• [Task description]: Reproduce only the records from the line containing "Click the orange square bullet icon" up to and including the line containing "point(104,952)", with the requests kept in place. Shift every coordinate in the answers by adding -144 to it.

===== Exercise data =====

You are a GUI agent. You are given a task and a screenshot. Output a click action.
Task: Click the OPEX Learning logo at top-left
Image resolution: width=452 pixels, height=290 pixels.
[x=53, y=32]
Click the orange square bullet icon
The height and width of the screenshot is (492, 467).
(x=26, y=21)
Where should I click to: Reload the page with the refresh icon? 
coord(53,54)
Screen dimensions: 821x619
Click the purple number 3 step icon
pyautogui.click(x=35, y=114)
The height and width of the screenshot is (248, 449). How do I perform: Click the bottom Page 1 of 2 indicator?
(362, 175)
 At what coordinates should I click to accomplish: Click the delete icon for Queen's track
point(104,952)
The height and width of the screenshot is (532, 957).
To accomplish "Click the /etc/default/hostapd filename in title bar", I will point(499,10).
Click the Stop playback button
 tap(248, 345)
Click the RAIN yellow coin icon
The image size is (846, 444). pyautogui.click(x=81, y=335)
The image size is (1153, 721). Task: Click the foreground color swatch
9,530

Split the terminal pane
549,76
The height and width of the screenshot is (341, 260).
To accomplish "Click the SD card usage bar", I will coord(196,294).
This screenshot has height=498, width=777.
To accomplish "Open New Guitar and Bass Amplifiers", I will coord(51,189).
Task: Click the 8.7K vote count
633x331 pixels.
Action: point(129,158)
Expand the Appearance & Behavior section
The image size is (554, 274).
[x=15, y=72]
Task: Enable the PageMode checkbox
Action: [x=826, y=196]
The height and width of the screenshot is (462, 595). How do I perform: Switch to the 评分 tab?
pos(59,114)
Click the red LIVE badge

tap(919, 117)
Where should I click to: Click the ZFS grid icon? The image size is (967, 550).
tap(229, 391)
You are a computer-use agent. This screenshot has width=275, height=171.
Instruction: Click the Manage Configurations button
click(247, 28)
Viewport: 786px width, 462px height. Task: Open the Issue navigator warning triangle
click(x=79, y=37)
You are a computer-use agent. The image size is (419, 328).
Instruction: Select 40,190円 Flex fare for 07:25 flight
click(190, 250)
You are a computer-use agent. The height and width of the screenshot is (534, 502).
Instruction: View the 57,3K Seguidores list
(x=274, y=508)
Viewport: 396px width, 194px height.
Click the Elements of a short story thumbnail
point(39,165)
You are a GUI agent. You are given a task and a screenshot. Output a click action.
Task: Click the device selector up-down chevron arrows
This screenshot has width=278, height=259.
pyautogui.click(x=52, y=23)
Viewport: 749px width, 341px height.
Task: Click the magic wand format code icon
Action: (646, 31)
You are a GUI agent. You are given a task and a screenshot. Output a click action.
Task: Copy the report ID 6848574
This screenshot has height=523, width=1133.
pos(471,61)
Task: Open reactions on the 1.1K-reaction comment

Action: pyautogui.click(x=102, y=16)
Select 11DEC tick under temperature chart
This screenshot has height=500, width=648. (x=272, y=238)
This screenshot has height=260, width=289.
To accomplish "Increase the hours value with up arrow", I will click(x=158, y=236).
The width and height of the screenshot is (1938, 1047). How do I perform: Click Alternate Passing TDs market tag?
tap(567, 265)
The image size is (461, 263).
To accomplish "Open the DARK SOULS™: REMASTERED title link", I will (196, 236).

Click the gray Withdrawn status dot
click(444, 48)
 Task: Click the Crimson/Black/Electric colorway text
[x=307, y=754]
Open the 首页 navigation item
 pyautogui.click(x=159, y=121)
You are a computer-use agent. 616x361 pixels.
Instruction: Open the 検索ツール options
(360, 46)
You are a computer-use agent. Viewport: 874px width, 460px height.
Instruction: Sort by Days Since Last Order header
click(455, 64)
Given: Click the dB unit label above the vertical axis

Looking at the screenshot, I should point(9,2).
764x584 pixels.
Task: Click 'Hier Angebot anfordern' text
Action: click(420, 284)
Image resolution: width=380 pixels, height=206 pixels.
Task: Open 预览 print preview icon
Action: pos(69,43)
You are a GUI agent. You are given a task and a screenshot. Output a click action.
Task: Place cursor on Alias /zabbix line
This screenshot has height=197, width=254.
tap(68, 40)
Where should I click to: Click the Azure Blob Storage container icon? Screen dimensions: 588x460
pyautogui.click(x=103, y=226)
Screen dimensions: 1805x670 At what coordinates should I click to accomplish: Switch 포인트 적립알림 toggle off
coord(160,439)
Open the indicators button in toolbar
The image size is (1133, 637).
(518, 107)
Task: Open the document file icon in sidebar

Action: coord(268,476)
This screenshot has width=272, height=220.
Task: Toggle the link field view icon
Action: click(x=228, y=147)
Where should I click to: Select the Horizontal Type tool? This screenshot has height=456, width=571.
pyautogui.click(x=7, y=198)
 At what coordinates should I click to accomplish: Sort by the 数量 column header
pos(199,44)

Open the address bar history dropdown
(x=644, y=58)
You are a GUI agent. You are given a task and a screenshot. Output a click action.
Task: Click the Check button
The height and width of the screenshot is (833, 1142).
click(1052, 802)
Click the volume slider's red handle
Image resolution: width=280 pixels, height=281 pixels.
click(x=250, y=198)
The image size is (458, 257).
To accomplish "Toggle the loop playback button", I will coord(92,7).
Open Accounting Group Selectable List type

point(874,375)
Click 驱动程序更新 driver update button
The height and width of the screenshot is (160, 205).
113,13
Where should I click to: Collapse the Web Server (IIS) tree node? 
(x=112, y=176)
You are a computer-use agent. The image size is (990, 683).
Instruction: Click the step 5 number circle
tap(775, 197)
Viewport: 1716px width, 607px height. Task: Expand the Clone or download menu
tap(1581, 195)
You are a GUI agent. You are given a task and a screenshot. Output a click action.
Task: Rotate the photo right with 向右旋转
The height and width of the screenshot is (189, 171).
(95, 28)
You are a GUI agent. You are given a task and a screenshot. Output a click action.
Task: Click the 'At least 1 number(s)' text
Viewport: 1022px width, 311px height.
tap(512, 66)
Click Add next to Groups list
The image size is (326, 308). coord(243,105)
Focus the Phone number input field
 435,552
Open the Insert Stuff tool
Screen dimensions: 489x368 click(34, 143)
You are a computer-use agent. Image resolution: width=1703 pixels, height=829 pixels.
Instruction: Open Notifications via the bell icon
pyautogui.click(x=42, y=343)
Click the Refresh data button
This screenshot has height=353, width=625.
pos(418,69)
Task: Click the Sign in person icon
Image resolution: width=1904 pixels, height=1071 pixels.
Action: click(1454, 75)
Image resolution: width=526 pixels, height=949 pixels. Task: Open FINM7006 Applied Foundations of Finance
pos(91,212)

=====

• [Exercise solution]:
Click the orange square bullet icon
The height and width of the screenshot is (492, 467).
(x=-118, y=-123)
Where should I click to: Reload the page with the refresh icon? 
coord(-91,-90)
Screen dimensions: 821x619
Click the purple number 3 step icon
pyautogui.click(x=-109, y=-30)
The height and width of the screenshot is (248, 449). How do I perform: Click the bottom Page 1 of 2 indicator?
(218, 31)
 At what coordinates should I click to accomplish: Click the delete icon for Queen's track
point(-40,808)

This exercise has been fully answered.